Когда тьма затянет твое любимое небо, что свет тебе давала, Женщина.
Не стань столь же дешева, как слова все, и эти, впрочем.
Не стань так же слепа и неподкупна, как серые лачуги, те что за поворотом улицы.
А надень латексный сарафан, и сформируй новый смысл.
Разорвись ярко, и мощно, как новая звезда, вкрапление ничтожного в бесконечность.
Вражды забудь несметные богатства словно сны.
И будь как есть, Женщина, как смела быть ты тогда и ранее, и во все времена не наступившие.
Тогда дьявольскими помыслами наберись.
Окрепни жуткими мыслями, и ступай, ведь ноги твои тверды, словно кипарисы.
Отождествляй в то время себя ни то водой, ни то воздухом свежим, но не испытай страха.
Не ведай жуткого чувства перед бесконечностью, ибо она и есть мы, и есть та мысль, которой мы посмели стать.
Скользи.
Песня 7.
Ах вот вы где, мерзкие черви земляные.
Вот вы где, поползни серые.
Между слоями затаились, под пролежнями копошитесь.
Заткнулись в самые закрома гнойные.
Залезли в ледяные души шершавые, и остались там надолго.
Уткнулись обоими концами, и вожделеете сами себя.
Забились поглубже, да пошустрее, и в подлости самые, как радуги черно-белые.
Устроили протесты, и свились в комки сладострастием своим.
Под музыку лязга оружейных затворов, под визг пропащих кошек.
Вели меня через дороги пыльные, наверняка стылые.
Вели через броды некогда мелкие, а теперь и поныне и вовсе необъятно перпендикулярные.
В свете и тьме, да по матовому краю изгороди поднебесной.

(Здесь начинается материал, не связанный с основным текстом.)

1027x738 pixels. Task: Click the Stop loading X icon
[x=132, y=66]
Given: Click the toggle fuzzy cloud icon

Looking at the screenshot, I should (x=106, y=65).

В лучах ярких закатов империй, совсем молодых.
Рассказывали о героях событий давно прошедших, но еще по-прежнему таких близких и нелепых, не виновата в них Женщина была.
Нет, не она.
Но может быть другая.
В песнях ее, вины не было.
Если может быть в совсем других.
В ладони, Женщина крепко сжимала меч, что плугом стать должен был.
По-прежнему, с завидной силой выбивала она им из камней придорожных искры яркие, совсем холодные.
Расплескивала воду из луж, но чуть теплее уже.
Заплетала в косу его, резала пальцы себе нечаянно, загадочно.
Не испытывала расстройство от этого, ни душевное, ни желудочное.
Но болью в глазах блестели все рассказы ваши, о героях, и древности такой близкой.
К чему ей становилось это, в какие потайные муки закрывалось?
Откуда брались вещи и места для этого?
Знали ли они сами?
Увы и нет.
А только лишь жажда разговоров вела их.
Неуемное желание болтать базары на языке, на разных языках.
Великие смыслы для них в этом открывались.
Для тебя и вовсе нет, и ни в какую сторону, приоткрытую по замыслу несчастному.
По добровольным волям, по страницам пыльных ветхих книг, что старцы, затворившись в узких комнатах, писали летами.
Да по забытым чертогам до этого великих умов, и прошлого, и будущего, разнонаправленных.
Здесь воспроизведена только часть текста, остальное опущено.